::: Data supplied :::
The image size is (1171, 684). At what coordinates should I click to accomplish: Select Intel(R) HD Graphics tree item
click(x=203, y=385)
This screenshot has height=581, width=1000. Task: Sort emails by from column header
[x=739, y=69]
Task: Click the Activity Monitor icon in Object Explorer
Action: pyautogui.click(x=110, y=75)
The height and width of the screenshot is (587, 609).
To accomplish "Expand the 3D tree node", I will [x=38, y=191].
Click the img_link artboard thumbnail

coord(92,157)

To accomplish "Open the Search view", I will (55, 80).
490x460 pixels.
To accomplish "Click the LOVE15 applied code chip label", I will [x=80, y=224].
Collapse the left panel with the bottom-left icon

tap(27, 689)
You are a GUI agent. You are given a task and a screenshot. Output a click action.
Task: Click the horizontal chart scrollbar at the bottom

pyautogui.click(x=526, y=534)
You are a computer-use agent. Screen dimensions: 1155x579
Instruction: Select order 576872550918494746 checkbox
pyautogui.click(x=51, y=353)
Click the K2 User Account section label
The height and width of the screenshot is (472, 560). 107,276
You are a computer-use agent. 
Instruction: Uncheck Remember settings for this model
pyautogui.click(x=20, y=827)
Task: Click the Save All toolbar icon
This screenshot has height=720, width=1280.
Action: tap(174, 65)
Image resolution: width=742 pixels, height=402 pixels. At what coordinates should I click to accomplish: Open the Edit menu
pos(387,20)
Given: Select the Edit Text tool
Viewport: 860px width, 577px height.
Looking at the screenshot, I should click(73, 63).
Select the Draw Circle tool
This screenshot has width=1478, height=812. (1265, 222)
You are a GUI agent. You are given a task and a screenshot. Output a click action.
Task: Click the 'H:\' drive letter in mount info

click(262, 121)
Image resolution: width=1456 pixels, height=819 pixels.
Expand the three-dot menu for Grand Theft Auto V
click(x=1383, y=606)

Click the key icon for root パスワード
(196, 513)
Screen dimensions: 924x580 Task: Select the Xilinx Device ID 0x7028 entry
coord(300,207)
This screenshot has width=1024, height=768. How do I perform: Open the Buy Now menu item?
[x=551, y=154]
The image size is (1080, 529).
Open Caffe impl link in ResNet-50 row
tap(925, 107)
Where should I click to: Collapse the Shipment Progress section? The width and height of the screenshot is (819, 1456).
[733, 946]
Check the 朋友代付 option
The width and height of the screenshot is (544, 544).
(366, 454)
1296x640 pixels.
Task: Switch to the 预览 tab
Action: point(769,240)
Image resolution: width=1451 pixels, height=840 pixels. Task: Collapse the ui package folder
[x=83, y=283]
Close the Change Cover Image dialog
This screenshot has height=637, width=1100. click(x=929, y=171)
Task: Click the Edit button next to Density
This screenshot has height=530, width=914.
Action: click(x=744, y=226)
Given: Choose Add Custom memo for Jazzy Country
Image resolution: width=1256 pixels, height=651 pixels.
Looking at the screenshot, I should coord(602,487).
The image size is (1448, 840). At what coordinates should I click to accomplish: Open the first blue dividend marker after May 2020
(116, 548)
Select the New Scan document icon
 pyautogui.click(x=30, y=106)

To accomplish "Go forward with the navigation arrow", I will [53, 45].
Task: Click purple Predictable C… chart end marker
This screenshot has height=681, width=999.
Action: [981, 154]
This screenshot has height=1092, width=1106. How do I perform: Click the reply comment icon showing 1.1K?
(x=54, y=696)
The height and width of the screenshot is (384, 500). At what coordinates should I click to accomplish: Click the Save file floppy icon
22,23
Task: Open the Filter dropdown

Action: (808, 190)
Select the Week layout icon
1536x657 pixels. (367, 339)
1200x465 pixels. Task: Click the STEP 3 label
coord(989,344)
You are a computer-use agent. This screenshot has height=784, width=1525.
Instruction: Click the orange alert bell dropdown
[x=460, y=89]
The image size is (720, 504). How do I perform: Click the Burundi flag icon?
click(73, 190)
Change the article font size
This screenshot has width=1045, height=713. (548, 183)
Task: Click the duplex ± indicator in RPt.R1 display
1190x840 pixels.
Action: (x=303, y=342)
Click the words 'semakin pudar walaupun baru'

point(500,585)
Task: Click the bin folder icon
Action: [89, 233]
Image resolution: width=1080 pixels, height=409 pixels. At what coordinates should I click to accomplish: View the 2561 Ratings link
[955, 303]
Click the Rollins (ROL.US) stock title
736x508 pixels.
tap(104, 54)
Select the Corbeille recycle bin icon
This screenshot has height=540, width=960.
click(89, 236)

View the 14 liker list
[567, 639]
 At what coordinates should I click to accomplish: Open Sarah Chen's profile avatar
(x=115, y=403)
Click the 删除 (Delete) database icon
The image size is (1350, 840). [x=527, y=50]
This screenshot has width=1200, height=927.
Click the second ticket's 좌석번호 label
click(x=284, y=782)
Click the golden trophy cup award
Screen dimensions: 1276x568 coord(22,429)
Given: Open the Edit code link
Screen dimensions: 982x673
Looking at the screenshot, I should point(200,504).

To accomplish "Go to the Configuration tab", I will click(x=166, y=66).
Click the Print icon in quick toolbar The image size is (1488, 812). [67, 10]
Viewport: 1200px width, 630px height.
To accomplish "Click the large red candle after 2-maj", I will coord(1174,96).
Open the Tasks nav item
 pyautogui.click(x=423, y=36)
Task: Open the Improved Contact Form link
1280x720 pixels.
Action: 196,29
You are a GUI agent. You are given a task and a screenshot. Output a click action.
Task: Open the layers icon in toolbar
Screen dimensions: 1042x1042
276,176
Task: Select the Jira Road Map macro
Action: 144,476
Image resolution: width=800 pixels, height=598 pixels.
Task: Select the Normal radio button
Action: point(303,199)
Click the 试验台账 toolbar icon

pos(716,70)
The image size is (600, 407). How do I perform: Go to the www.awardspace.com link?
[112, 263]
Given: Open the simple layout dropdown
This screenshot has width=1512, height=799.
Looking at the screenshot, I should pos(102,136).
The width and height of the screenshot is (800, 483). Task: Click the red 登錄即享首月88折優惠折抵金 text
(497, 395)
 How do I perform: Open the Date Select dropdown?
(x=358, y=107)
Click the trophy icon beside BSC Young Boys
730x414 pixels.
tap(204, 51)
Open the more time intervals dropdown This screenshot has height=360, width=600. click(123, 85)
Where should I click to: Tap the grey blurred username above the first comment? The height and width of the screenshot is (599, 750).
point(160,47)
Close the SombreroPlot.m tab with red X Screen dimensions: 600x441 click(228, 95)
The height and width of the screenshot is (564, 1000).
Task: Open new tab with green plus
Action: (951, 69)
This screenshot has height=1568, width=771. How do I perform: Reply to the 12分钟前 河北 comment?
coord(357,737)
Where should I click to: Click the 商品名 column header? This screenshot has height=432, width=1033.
:::
Line by line, reproduce the data exactly as given.

> _Task response_
The image size is (1171, 684). At what coordinates should I click to accomplish: Select Intel(R) HD Graphics tree item
click(x=203, y=385)
This screenshot has height=581, width=1000. Task: Sort emails by from column header
[x=739, y=69]
Task: Click the Activity Monitor icon in Object Explorer
Action: pyautogui.click(x=110, y=75)
The height and width of the screenshot is (587, 609).
To accomplish "Expand the 3D tree node", I will [x=38, y=191].
Click the img_link artboard thumbnail

coord(92,157)

To accomplish "Open the Search view", I will (55, 80).
490x460 pixels.
To accomplish "Click the LOVE15 applied code chip label", I will [x=80, y=224].
Collapse the left panel with the bottom-left icon

tap(27, 689)
You are a GUI agent. You are given a task and a screenshot. Output a click action.
Task: Click the horizontal chart scrollbar at the bottom

pyautogui.click(x=526, y=534)
You are a computer-use agent. Screen dimensions: 1155x579
Instruction: Select order 576872550918494746 checkbox
pyautogui.click(x=51, y=353)
Click the K2 User Account section label
The height and width of the screenshot is (472, 560). 107,276
You are a computer-use agent. 
Instruction: Uncheck Remember settings for this model
pyautogui.click(x=20, y=827)
Task: Click the Save All toolbar icon
This screenshot has height=720, width=1280.
Action: tap(174, 65)
Image resolution: width=742 pixels, height=402 pixels. At what coordinates should I click to accomplish: Open the Edit menu
pos(387,20)
Given: Select the Edit Text tool
Viewport: 860px width, 577px height.
Looking at the screenshot, I should click(73, 63).
Select the Draw Circle tool
This screenshot has width=1478, height=812. (1265, 222)
You are a GUI agent. You are given a task and a screenshot. Output a click action.
Task: Click the 'H:\' drive letter in mount info

click(262, 121)
Image resolution: width=1456 pixels, height=819 pixels.
Expand the three-dot menu for Grand Theft Auto V
click(x=1383, y=606)

Click the key icon for root パスワード
(196, 513)
Screen dimensions: 924x580 Task: Select the Xilinx Device ID 0x7028 entry
coord(300,207)
This screenshot has width=1024, height=768. How do I perform: Open the Buy Now menu item?
[x=551, y=154]
The image size is (1080, 529).
Open Caffe impl link in ResNet-50 row
tap(925, 107)
Where should I click to: Collapse the Shipment Progress section? The width and height of the screenshot is (819, 1456).
[733, 946]
Check the 朋友代付 option
The width and height of the screenshot is (544, 544).
(366, 454)
1296x640 pixels.
Task: Switch to the 预览 tab
Action: point(769,240)
Image resolution: width=1451 pixels, height=840 pixels. Task: Collapse the ui package folder
[x=83, y=283]
Close the Change Cover Image dialog
This screenshot has height=637, width=1100. click(x=929, y=171)
Task: Click the Edit button next to Density
This screenshot has height=530, width=914.
Action: click(x=744, y=226)
Given: Choose Add Custom memo for Jazzy Country
Image resolution: width=1256 pixels, height=651 pixels.
Looking at the screenshot, I should coord(602,487).
The image size is (1448, 840). At what coordinates should I click to accomplish: Open the first blue dividend marker after May 2020
(116, 548)
Select the New Scan document icon
 pyautogui.click(x=30, y=106)

To accomplish "Go forward with the navigation arrow", I will [53, 45].
Task: Click purple Predictable C… chart end marker
This screenshot has height=681, width=999.
Action: [981, 154]
This screenshot has height=1092, width=1106. How do I perform: Click the reply comment icon showing 1.1K?
(x=54, y=696)
The height and width of the screenshot is (384, 500). At what coordinates should I click to accomplish: Click the Save file floppy icon
22,23
Task: Open the Filter dropdown

Action: (808, 190)
Select the Week layout icon
1536x657 pixels. (367, 339)
1200x465 pixels. Task: Click the STEP 3 label
coord(989,344)
You are a computer-use agent. This screenshot has height=784, width=1525.
Instruction: Click the orange alert bell dropdown
[x=460, y=89]
The image size is (720, 504). How do I perform: Click the Burundi flag icon?
click(73, 190)
Change the article font size
This screenshot has width=1045, height=713. (548, 183)
Task: Click the duplex ± indicator in RPt.R1 display
1190x840 pixels.
Action: (x=303, y=342)
Click the words 'semakin pudar walaupun baru'

point(500,585)
Task: Click the bin folder icon
Action: [89, 233]
Image resolution: width=1080 pixels, height=409 pixels. At what coordinates should I click to accomplish: View the 2561 Ratings link
[955, 303]
Click the Rollins (ROL.US) stock title
736x508 pixels.
tap(104, 54)
Select the Corbeille recycle bin icon
This screenshot has height=540, width=960.
click(89, 236)

View the 14 liker list
[567, 639]
 At what coordinates should I click to accomplish: Open Sarah Chen's profile avatar
(x=115, y=403)
Click the 删除 (Delete) database icon
The image size is (1350, 840). [x=527, y=50]
This screenshot has width=1200, height=927.
Click the second ticket's 좌석번호 label
click(x=284, y=782)
Click the golden trophy cup award
Screen dimensions: 1276x568 coord(22,429)
Given: Open the Edit code link
Screen dimensions: 982x673
Looking at the screenshot, I should point(200,504).

To accomplish "Go to the Configuration tab", I will click(x=166, y=66).
Click the Print icon in quick toolbar The image size is (1488, 812). [67, 10]
Viewport: 1200px width, 630px height.
To accomplish "Click the large red candle after 2-maj", I will coord(1174,96).
Open the Tasks nav item
 pyautogui.click(x=423, y=36)
Task: Open the Improved Contact Form link
1280x720 pixels.
Action: 196,29
You are a GUI agent. You are given a task and a screenshot. Output a click action.
Task: Open the layers icon in toolbar
Screen dimensions: 1042x1042
276,176
Task: Select the Jira Road Map macro
Action: 144,476
Image resolution: width=800 pixels, height=598 pixels.
Task: Select the Normal radio button
Action: point(303,199)
Click the 试验台账 toolbar icon

pos(716,70)
The image size is (600, 407). How do I perform: Go to the www.awardspace.com link?
[112, 263]
Given: Open the simple layout dropdown
This screenshot has width=1512, height=799.
Looking at the screenshot, I should pos(102,136).
The width and height of the screenshot is (800, 483). Task: Click the red 登錄即享首月88折優惠折抵金 text
(497, 395)
 How do I perform: Open the Date Select dropdown?
(x=358, y=107)
Click the trophy icon beside BSC Young Boys
730x414 pixels.
tap(204, 51)
Open the more time intervals dropdown This screenshot has height=360, width=600. click(123, 85)
Where should I click to: Tap the grey blurred username above the first comment? The height and width of the screenshot is (599, 750).
point(160,47)
Close the SombreroPlot.m tab with red X Screen dimensions: 600x441 click(228, 95)
The height and width of the screenshot is (564, 1000).
Task: Open new tab with green plus
Action: (951, 69)
This screenshot has height=1568, width=771. How do I perform: Reply to the 12分钟前 河北 comment?
coord(357,737)
Where should I click to: Click the 商品名 column header? This screenshot has height=432, width=1033.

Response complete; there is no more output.